Cigarettes and Children:
The Rest of the Story

By Steve Chapman
Copyright 1998 Chicago Tribune
April 26, 1998


Bill Clinton, who often seems to think he is a pediatrician rather than a president, last week demanded a tough anti-tobacco bill because "we now know from their own documents that tobacco companies targeted children." Lately, this is the argument that is supposed to end all discussion so we can get on with the lynching. Even one-time cigarette-industry-defender Newt Gingrich has been won over, complaining that manufacturers "clearly were trying to addict 14-year-olds."

These critics and many others say it's an outrage and a scandal that tobacco companies would have stooped to pursuing minors. The evidence that they did, from what we've seen so far, is hardly overwhelming. No doubt in an industry this big, which like any sector has to find new buyers in each new generation, some people gave some thought to how they might acquire a favorable image among youngsters. And it's not easy to come up with ads that appeal to 18-year-olds but have no effect at all on 17-year-olds.

But what if they market to minors? Everyone seems to have forgotten that for decades, cigarette makers had the right to do exactly that. In many states, adolescents were legally permitted to buy cigarettes at the age of 16 or 17. Until 1963, Hawaii allowed sales to 15-year-olds. In 1980, Indiana lowered the cutoff from 16 to 13, though it reversed itself two years later. And most of the laws didn't prohibit youngsters from smoking cigarettes--only from buying them.

Anti-tobacco zealots think the industry had a sacred moral obligation not to entice youngsters. But why didn't the people of the United States have an equally urgent duty to take reasonable measures to protect kids? Not until the last decade or so were laws passed banning sales from vending machines, which children can use as easily as adults. Have you ever seen a vending machine for beer?

Although every state has maintained laws against cigarette sales to children, they were enforced so rarely that they amounted to a dead letter. Before my parents quit smoking some 35 years ago, when I was in grade school, they would occasionally send me into a store to buy cigarettes, which I never had trouble doing. It wasn't unusual for high schools a generation ago to designate an outdoor area where students were allowed to smoke. Until recently, smoking by teenagers was discouraged, but it was also generally tolerated.

In 1990, the Department of Health and Human Services found that despite all the states that forbade sales to minors, only five reported the law ever being violated. The total number of violations came to only 32--this at a time when minors were buying nearly 1 billion packs of cigarettes a year.

HHS Secretary Louis Sullivan complained then that "kids can easily buy cigarettes virtually anytime they want, in violation of the law." For this, he did not heap blame on Philip Morris. "It is all too apparent," he told a Senate committee, "that we as parents, as educators, as health officials and legislators still do not take the problem of smoking among our children as seriously as we should." This was just eight years ago. But no one proposes holding the rest of us accountable for failing to act more vigorously to prevent teenage smoking.

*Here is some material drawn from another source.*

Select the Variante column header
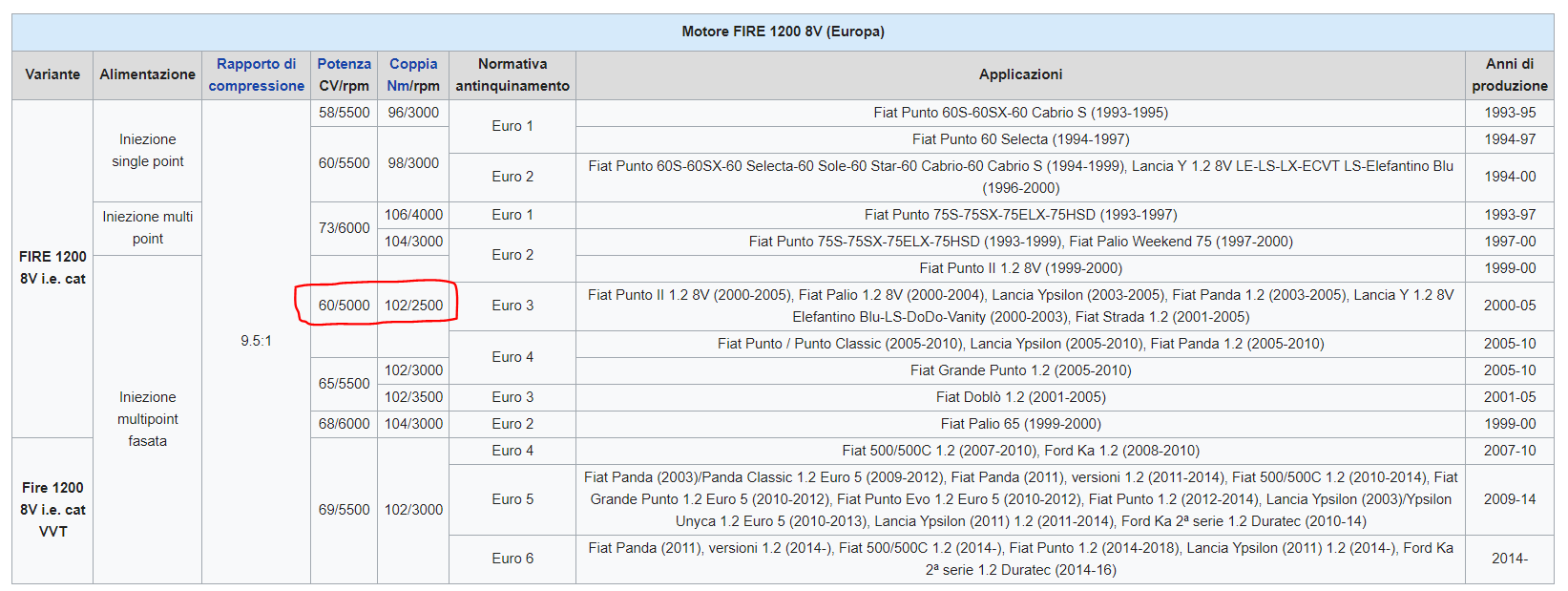The width and height of the screenshot is (1568, 591). click(52, 74)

Contrary to what Clinton and Gingrich suggest, very few young adolescents are being lured into a cruel tobacco addiction. The president laments that 3,000 kids begin smoking every day. When I called the White House press office to find his source for this estimate, I was directed to the Centers for Disease Control, which sent me a 1989 study from the Journal of the American Medical Association. But the study said nothing about children. The 3,000-a-day figure referred to 20-year-olds.

There is a technical term for the president's claim: bald-faced lying. The federal government's own National Institute on Drug Abuse says the average age at which teenagers start smoking daily is 17 years and 7 months--just short of legal adulthood.

A lot of kids sample tobacco at younger ages, but the vast majority don't get hooked. Some 47 percent of all 8th graders have tried cigarettes, but only 1 in 28 smokes as much as half a pack a day. By contrast, 54 percent of 8th graders have used alcohol--and 1 out of every 12 gets drunk at least once in a typical month. Yet you don't hear Clinton and Gingrich proposing to punish Anheuser-Busch or Miller for addicting children to a dangerous product.

By now, there is a growing consensus among Washington politicians that the tobacco companies have employed systematic deceit in cynically exploiting our children for their own selfish ends. Well, look who's talking.